Ruge, clearly, disagreed with Marx that ‘national shame’ might produce a revolution. And, Ruge was right - not simply because of the course of subsequent events in Germany, but also because the very capacity to experience ‘national shame’ assumes a bond, a patriotism however scandalised and affronted or, rather, whose very ability to be scandalised is premised on this bond.

However, there are a couple of things worth noting about this brief exchange of letters. The first is that Marx talks about “anger turned inward”, that shame is “already a revolution of a kind”, and perhaps he is right. Not in the sense that the concept of revolution marks a break, but in the sense that it posits a return, a turning back, going in circles, if you will.

The second point is this: the ‘break’ that Althusser, among others, suggested between the ‘early’ and ‘late’ Marx - the break with Hegel - begins within the very context of this frustration with the dialectical circle of ‘national shame’. To be sure, Althusser situates the break much later, with Capital. But in 1843, Marx is also writing the Critique of Hegel’s Philosophy of Right, “The Jewish Question”, and other attempts to settle with Hegel, going back but also going beyond. Here, Marx begins the search for a break not just with Hegel, liberalism, idealism and related as Marxologies have given an account of, but with the sense of national shame, of the affective terrain of nationalism (and the state) as the lever of a revolution, and searches for an understanding of revolution that might be something other than a turning around in dialectical circles.

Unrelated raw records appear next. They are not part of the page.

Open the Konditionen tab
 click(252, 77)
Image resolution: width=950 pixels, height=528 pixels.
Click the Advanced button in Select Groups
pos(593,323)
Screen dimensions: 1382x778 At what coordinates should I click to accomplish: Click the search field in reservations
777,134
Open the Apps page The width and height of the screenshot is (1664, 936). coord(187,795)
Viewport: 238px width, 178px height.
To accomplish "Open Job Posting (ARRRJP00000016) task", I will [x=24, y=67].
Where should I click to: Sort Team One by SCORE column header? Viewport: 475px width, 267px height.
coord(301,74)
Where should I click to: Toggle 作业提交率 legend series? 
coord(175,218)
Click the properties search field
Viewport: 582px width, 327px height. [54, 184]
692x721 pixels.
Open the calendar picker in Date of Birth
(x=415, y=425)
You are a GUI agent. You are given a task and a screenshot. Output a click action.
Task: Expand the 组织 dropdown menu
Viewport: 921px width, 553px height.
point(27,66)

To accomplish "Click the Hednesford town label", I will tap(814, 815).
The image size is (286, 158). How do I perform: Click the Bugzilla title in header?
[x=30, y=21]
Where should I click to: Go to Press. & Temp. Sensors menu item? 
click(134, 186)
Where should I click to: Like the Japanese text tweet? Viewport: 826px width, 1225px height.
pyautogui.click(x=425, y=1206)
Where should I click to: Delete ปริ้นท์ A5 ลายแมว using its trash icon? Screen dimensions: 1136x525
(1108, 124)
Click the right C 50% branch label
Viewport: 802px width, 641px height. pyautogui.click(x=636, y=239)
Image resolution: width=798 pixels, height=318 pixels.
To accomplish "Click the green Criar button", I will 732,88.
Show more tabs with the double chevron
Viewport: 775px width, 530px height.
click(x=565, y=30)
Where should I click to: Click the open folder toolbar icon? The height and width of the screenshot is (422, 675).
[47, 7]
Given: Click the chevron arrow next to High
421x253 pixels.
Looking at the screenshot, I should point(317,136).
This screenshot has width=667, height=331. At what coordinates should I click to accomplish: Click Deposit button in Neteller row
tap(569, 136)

And, Marx goes - as it was once called - into exile.


6 Comments »

  1. However that may work out, and essentially these points of marxological hermeneutics can’t amount to much more than speculation, this seems to me entirely unhelpful. What does ‘national shame’ mean? Does it mean that one identifies with a nation and feels ashamed for the state’s actions? Or does it mean one is ashamed of identifying with a nation? Or does it mean that the nation, collectively, is ashamed? And so on, permutation after permuation. After all it could be a simple statistical fact that many people in a nation are ashamed, or it could be something more mythological, or it could be that ideology has seized on shame, etc… The problem here is altogether obvious, and it is that Marx is talking losely, he hasn’t explained what he means.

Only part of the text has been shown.